Bug 2124845

Summary: SIGILL on Power8 systems after recent sync from RHEL
Product: [Fedora] Fedora Reporter: Dan Horák <dan>
Component: opensslAssignee: Clemens Lang <cllang>
Status: CLOSED ERRATA QA Contact: Fedora Extras Quality Assurance <extras-qa>
Severity: urgent Docs Contact:
Priority: high    
Version: rawhideCC: cllang, crypto-team, dbelyavs, fsumsal, fweimer, mhofmann, mspacek, mturk, nasastry, naynjain, praiskup, sahana, support.web-tv, tm, vkabatov
Target Milestone: ---Keywords: Triaged
Target Release: ---   
Hardware: ppc64le   
OS: Unspecified   
Whiteboard:
Fixed In Version: openssl-3.0.5-5.fc38 Doc Type: No Doc Update
Doc Text:
If this bug requires documentation, please select an appropriate Doc Type value.
Story Points: ---
Clone Of: Environment:
Last Closed: 2022-09-12 11:02:05 UTC Type: Bug
Regression: --- Mount Type: ---
Documentation: --- CRM:
Verified Versions: Category: ---
oVirt Team: --- RHEL 7.3 requirements from Atomic Host:
Cloudforms Team: --- Target Upstream Version:
Embargoed:
Bug Depends On:    
Bug Blocks: 1071880    

Description Dan Horák 2022-09-07 09:14:32 UTC
Description of problem:
Applications (eg. sshd) abort with SIGILL on Power8 machines after recent openssl update. I suspect the sync from RHEL brought some HW level expectation valid only in RHEL (eg. RHEL-9 requires a Power9 or newer system).
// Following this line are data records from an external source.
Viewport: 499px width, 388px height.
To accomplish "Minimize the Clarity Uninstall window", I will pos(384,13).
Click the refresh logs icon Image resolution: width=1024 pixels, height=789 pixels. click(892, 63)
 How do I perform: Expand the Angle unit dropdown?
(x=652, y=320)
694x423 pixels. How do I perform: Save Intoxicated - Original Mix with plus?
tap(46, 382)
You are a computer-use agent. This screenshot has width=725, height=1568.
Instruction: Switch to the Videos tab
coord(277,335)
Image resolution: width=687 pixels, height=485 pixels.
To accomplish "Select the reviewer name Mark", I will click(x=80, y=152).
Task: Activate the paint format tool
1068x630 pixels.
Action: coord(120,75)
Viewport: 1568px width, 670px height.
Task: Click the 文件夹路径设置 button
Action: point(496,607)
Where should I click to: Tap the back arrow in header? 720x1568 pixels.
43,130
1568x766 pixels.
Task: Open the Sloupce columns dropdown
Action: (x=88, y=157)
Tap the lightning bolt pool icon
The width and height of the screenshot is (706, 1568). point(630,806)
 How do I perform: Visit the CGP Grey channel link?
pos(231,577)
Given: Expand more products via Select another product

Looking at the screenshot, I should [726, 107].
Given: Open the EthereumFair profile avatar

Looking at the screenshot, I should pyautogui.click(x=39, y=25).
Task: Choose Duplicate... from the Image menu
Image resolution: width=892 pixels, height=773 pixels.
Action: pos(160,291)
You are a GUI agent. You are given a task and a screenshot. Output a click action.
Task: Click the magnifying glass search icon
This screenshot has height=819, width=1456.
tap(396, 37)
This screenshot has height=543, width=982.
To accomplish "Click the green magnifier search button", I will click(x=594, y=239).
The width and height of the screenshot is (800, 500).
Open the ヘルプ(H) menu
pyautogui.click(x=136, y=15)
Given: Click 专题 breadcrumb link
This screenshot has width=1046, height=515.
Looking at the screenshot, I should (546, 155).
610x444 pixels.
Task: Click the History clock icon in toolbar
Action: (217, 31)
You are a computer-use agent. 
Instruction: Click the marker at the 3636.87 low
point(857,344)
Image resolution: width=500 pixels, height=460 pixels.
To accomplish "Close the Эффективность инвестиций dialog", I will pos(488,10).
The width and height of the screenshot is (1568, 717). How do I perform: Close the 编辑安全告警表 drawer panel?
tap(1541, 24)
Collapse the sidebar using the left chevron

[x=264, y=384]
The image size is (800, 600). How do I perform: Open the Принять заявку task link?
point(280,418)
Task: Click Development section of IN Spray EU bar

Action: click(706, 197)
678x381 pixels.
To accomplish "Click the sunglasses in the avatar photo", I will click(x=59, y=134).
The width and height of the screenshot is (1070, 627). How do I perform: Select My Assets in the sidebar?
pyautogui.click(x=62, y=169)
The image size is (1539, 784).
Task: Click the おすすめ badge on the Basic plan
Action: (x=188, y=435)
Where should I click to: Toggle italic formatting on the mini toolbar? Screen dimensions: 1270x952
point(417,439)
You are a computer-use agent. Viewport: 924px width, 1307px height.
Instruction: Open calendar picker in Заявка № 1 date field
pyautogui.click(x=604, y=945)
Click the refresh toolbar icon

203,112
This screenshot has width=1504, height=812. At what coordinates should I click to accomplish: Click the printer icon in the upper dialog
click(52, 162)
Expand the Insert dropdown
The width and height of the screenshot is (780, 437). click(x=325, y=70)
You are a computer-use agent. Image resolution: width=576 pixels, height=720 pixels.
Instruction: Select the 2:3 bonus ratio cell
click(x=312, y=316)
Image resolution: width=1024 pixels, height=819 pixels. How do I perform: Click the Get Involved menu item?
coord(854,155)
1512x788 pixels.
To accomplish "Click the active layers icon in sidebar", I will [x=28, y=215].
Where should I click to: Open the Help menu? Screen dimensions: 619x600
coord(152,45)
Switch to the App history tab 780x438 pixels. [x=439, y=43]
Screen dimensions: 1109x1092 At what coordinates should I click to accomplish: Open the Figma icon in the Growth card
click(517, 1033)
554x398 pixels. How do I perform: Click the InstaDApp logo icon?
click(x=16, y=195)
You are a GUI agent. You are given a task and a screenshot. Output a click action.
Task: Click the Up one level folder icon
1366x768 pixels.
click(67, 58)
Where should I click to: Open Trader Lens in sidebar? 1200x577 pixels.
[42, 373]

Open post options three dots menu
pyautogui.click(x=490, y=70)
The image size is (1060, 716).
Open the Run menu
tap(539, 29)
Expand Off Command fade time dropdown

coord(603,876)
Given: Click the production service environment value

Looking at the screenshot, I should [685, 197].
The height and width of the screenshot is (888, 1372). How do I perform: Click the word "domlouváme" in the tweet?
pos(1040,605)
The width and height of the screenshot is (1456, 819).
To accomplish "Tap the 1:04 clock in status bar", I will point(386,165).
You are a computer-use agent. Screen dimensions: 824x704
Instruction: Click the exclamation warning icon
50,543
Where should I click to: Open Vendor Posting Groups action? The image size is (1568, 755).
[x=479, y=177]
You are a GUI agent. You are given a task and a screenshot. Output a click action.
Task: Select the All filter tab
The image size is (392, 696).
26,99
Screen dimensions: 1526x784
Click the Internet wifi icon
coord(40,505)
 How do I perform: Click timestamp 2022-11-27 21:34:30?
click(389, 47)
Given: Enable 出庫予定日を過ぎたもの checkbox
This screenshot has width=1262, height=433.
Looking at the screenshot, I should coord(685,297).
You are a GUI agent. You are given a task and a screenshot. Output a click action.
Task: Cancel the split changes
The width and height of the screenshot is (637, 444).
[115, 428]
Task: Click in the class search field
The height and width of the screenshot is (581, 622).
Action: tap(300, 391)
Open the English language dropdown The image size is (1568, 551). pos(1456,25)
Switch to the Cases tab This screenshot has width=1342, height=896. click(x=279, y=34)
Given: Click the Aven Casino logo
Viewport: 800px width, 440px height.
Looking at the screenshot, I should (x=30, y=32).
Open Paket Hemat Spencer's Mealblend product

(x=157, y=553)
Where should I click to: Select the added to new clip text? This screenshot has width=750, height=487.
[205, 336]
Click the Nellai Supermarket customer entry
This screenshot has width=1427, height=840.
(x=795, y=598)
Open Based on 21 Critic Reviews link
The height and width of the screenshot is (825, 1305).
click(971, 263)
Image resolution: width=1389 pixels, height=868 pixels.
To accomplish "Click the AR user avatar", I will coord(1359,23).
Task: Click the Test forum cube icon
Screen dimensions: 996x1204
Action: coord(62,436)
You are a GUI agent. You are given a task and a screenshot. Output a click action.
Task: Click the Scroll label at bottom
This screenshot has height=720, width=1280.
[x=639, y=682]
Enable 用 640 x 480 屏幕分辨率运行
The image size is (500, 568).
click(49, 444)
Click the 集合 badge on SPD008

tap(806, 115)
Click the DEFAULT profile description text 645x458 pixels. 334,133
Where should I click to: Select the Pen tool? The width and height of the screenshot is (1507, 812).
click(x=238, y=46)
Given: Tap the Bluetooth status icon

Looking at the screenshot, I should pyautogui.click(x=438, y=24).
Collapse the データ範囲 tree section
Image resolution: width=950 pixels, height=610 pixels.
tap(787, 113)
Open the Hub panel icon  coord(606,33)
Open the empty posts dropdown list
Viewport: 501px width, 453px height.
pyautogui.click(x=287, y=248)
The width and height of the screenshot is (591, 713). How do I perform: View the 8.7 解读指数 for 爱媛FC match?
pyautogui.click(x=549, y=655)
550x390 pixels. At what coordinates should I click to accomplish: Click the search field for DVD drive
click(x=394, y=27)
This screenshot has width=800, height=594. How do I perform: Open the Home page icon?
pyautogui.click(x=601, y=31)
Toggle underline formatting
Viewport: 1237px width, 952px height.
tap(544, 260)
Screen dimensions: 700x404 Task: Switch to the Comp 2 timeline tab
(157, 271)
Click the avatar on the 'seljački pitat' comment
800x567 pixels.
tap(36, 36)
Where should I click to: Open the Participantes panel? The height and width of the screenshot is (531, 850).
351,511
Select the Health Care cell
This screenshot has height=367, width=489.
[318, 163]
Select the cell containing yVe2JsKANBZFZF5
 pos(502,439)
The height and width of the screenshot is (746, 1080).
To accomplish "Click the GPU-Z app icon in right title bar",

Version-Release number of selected component (if applicable):
openssl-1:3.0.5-3.fc38

How reproducible:
100%

Steps to Reproduce:
1. ssh to sshd running on power8
or 2. try "dnf udpate" from local console
or 3. use some other app

Actual results:
[ 3705.137658] sshd[1703]: illegal instruction (4) at 7fff85526aac nip 7fff85526aac lr 7fff854828e0 code 1 in libcrypto.so.3.0.5[7fff85240000+300000]
[ 3705.137866] sshd[1703]: code: 7f4909ce 39290010 7f6909ce 39290010 7f8909ce 39290010 7fa909ce 39290010 
[ 3705.137920] sshd[1703]: code: 7fc909ce 39290010 7fe909ce f8010210 <7c0046d9> 39400020 7c4a4699 39400030 


Expected results:
no SIGILL

Additional info:

Comment 1 Dan Horák 2022-09-07 09:16:14 UTC
a downgrade to openssl-3.0.5-2.fc37 (via rpm) fixes the issue

Comment 2 Dmitry Belyavskiy 2022-09-07 09:43:42 UTC
Could you please check this scratch build? https://koji.fedoraproject.org/koji/taskinfo?taskID=91732215

Comment 3 Clemens Lang 2022-09-07 09:56:12 UTC
The only thing we did in this area is https://bugzilla.redhat.com/show_bug.cgi?id=2051312.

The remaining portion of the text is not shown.